* Extract to read:

Over a four-month period, math games were played for three weekly one-hour sessions in the two treatment groups.  The games were simple to conduct and required a minimal amount of teacher training.  When the school year ended, children in all groups began their first year of primary school.

Researchers found that in the summer months immediately following preschool, children in Delhi showed effects of the math games intervention that closely paralleled the effects found in children from more developed countries: Higher sensitivity to number and geometry on the intuitive measures closely related to the games, and also better mastery of the language and symbols of intuitive, preschool-level mathematics. 

In these respects, the study strongly confirmed the central findings from basic research in the cognitive science of mathematics, showing that those findings generalize across children living and learning in very different circumstances. 

Moreover, they show that field interventions can be effective not only when implemented in carefully controlled model classrooms, but when implemented and evaluated by adults with minimal training and little connection with the research team.

Shortly after the end of the first year of primary school, the children who had received the math games curriculum still reliably outperformed the other children at tests of intuitive numerical and spatial abilities. Although children had no access to the math games after the end of the intervention, the benefits from the games persisted.

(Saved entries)

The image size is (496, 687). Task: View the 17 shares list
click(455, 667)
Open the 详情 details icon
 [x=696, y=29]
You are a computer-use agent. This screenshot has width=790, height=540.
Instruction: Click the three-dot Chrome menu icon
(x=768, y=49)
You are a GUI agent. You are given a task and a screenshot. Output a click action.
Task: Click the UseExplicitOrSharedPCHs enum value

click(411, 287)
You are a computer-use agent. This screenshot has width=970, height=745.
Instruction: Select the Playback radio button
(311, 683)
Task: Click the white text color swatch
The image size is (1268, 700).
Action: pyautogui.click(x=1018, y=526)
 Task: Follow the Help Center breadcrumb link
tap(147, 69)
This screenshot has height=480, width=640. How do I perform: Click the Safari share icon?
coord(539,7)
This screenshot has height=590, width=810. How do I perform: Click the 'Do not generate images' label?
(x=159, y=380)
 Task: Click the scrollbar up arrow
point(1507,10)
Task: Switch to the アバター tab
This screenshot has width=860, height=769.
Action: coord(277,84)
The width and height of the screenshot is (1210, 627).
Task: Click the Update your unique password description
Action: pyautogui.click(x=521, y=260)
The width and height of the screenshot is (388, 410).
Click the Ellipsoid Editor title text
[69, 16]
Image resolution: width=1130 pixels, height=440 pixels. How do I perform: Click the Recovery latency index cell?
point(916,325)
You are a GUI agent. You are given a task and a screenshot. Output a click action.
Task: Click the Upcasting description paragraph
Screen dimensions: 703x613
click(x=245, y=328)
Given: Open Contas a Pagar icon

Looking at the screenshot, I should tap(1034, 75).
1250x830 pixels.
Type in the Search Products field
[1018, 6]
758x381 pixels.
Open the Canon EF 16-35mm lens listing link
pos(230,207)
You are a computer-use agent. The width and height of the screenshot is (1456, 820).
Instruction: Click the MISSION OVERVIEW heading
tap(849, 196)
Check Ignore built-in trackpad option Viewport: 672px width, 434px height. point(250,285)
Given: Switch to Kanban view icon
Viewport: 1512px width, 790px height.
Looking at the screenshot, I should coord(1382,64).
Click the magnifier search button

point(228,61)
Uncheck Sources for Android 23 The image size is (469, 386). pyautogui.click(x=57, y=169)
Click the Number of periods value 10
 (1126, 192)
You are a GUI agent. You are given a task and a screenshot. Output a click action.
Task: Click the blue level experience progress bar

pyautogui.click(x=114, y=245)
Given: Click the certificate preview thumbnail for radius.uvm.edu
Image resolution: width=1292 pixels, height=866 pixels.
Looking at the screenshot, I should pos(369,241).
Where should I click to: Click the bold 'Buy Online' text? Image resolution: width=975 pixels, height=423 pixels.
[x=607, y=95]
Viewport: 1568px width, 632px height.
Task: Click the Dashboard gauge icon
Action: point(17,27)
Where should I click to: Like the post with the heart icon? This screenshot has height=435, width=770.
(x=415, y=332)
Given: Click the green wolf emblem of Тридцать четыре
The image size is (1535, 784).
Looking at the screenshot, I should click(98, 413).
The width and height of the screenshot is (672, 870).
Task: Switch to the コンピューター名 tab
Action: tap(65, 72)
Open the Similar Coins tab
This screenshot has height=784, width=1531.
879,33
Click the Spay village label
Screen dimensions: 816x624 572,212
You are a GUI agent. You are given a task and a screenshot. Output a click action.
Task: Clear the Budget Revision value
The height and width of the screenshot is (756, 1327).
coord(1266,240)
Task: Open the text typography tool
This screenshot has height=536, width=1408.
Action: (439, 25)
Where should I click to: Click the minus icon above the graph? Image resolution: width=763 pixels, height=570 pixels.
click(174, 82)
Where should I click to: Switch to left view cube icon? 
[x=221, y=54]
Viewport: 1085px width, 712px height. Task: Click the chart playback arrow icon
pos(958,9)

* Work instructions:
a - According to the math games study passage, how often and for how long were the games played in the treatment groups?
b - Please carry on the math games study passage from where it stops.

* Answers below:
a - For three weekly one-hour sessions over a four-month period.

b -
In striking contrast, however, the intervention showed no effect on children’s mastery of symbolic school mathematics: By the end of first grade, children who had participated in math games were no better at deciphering Arabic numbers, performing simple verbal additions, or learning the vocabulary of school geometry relative to children in the other two study groups. Just as well-supported findings in molecular biology do not guarantee the success of new medical treatments, key findings in cognitive science were reproducible in this population but failed to produce a successful educational curriculum.

“We think our findings underscore both the feasibility and the necessity of randomized-controlled field experiments to test frontier cognitive science hypotheses in the field. Research in cognitive science has taught us a great deal about what children know and how they learn. Much of that work applies to all children, world-wide, and it gives us methods for assessing children’s knowledge that are robust enough to work when implemented by adults with only high-school education, working with children in hot and noisy slums. This research doesn’t tell us how to create better schools, but it gives us the tools to do field experiments that can.”

—Elizabeth Spelke, Professor in the Department of Psychology at Harvard

Why did the curriculum fail to improve school mathematics, even as it effectively trained intuitive concepts, and how might future studies succeed at this second step? 

“Our best guess is that our intervention did not increase kids’ performance in school because the gap between intuitive mathematics and formal mathematics is too large, and ordinary conversations and social interactions cannot bridge it in this context. Our ongoing interventions focus on versions of these games that exercise children’s intuitive mathematical abilities while also presenting the primary language and symbols of school mathematics. We should soon learn whether the new curriculum works better.  

In this respect, field research is no different from basic research: both require multiple experiments, and learning from failures, to get things right.”